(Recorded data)
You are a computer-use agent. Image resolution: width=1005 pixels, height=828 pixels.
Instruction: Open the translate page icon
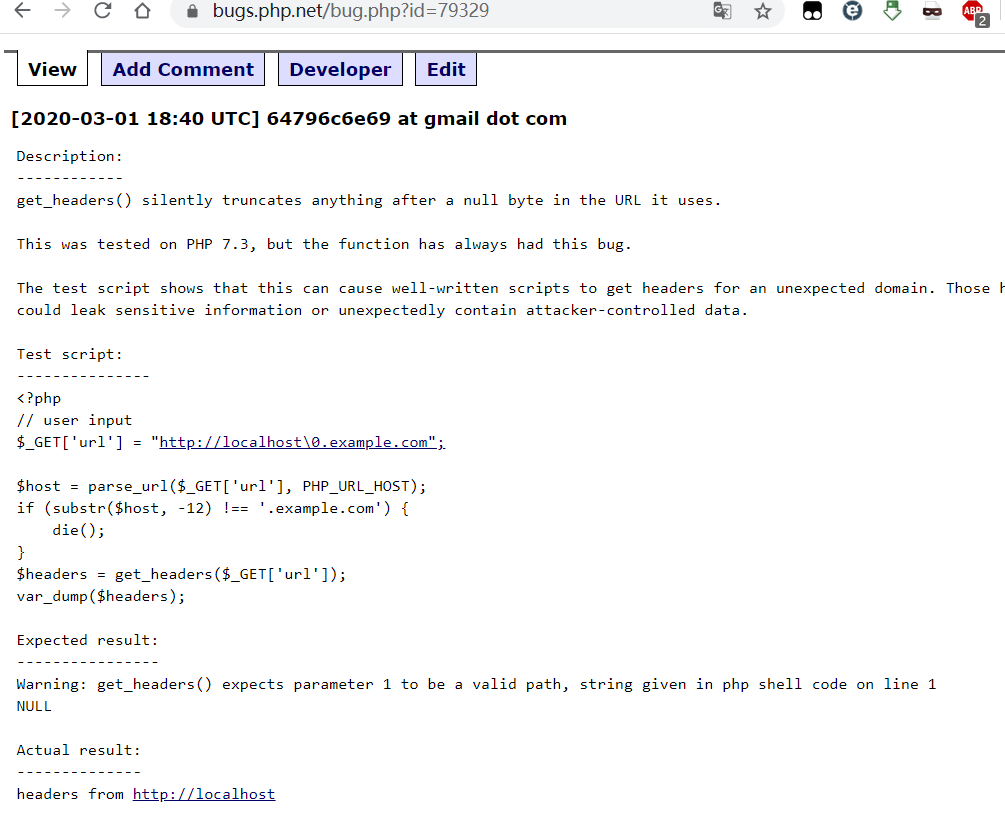(722, 11)
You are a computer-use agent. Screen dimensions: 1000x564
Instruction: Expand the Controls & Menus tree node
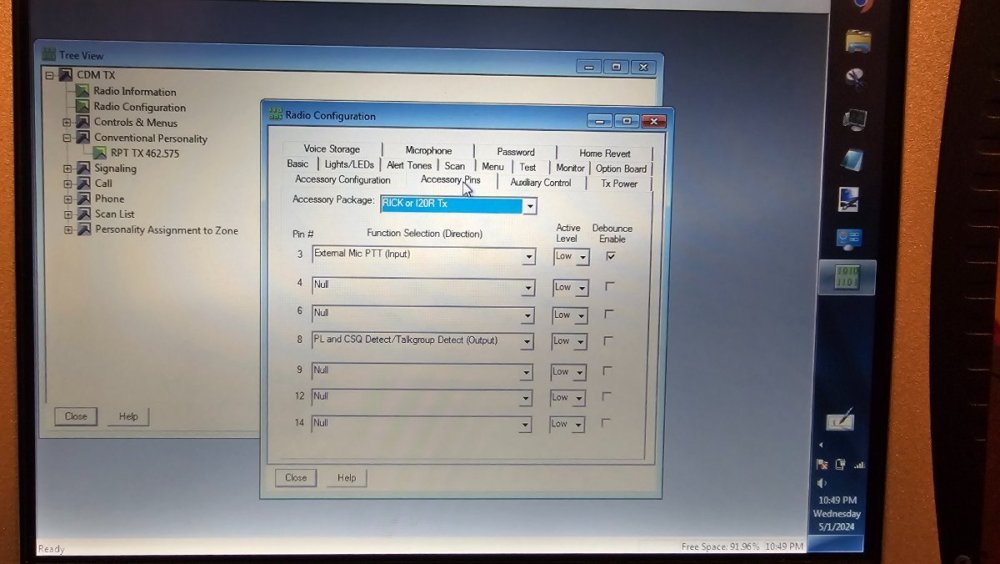67,123
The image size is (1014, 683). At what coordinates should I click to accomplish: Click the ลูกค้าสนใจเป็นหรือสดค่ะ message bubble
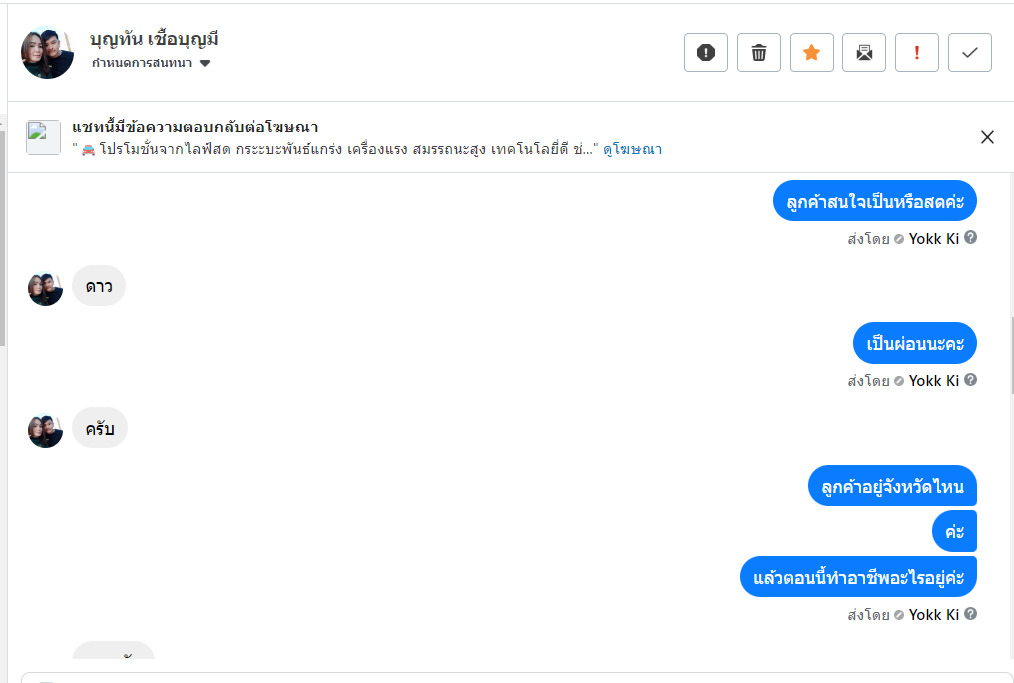[874, 202]
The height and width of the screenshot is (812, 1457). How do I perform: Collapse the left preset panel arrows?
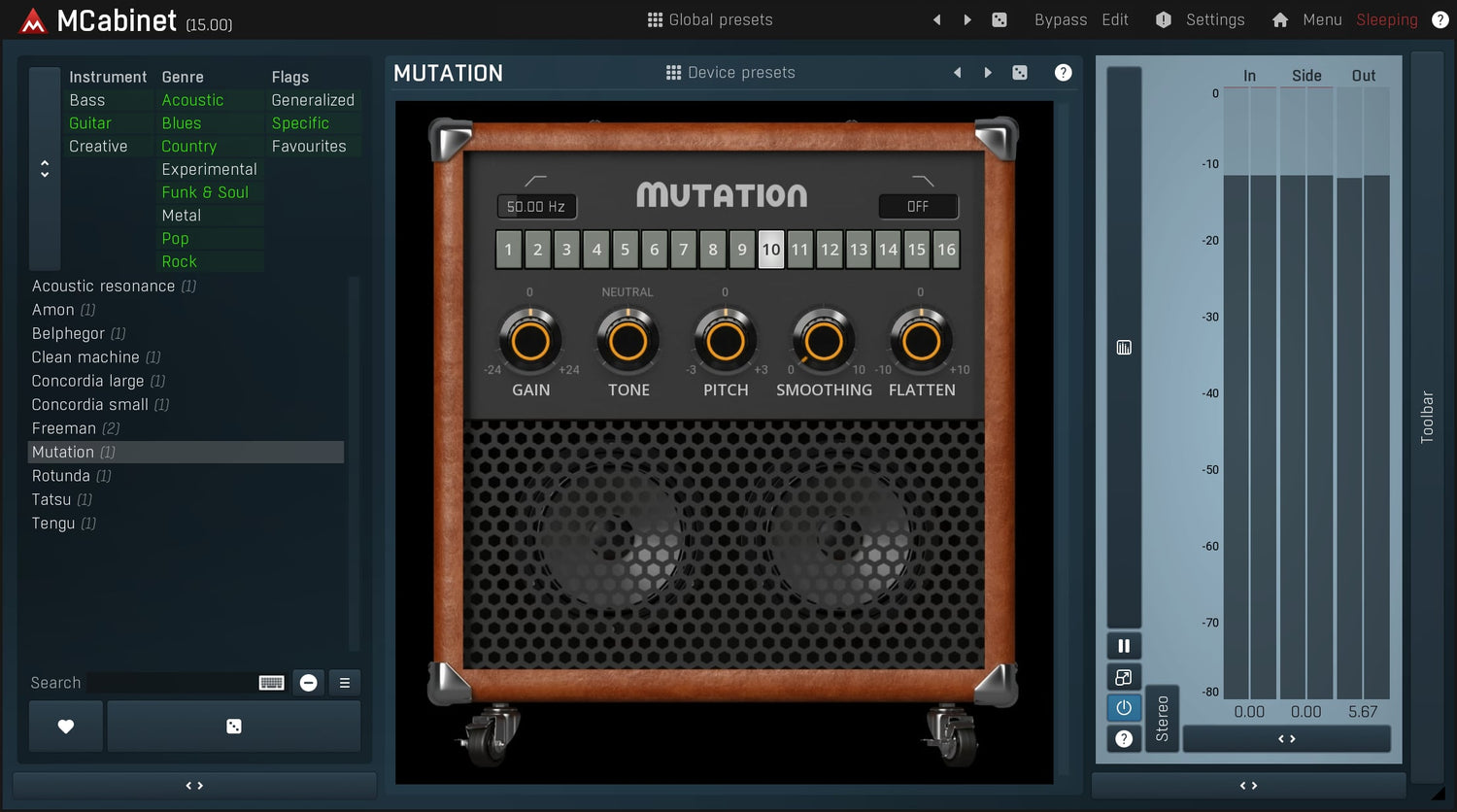194,785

- [TRY IT]: If a record holds a picture, drop the picture and return the rest of it exactly.

- [SOLUTION TO THE PROBLEM]:
You are a computer-use agent. Image resolution: width=1005 pixels, height=828 pixels.
Instruction: Open the translate page icon
(722, 11)
You are a computer-use agent. Screen dimensions: 1000x564
Instruction: Expand the Controls & Menus tree node
67,123
The image size is (1014, 683). At what coordinates should I click to accomplish: Click the ลูกค้าสนใจเป็นหรือสดค่ะ message bubble
[874, 202]
The height and width of the screenshot is (812, 1457). How do I perform: Collapse the left preset panel arrows?
194,785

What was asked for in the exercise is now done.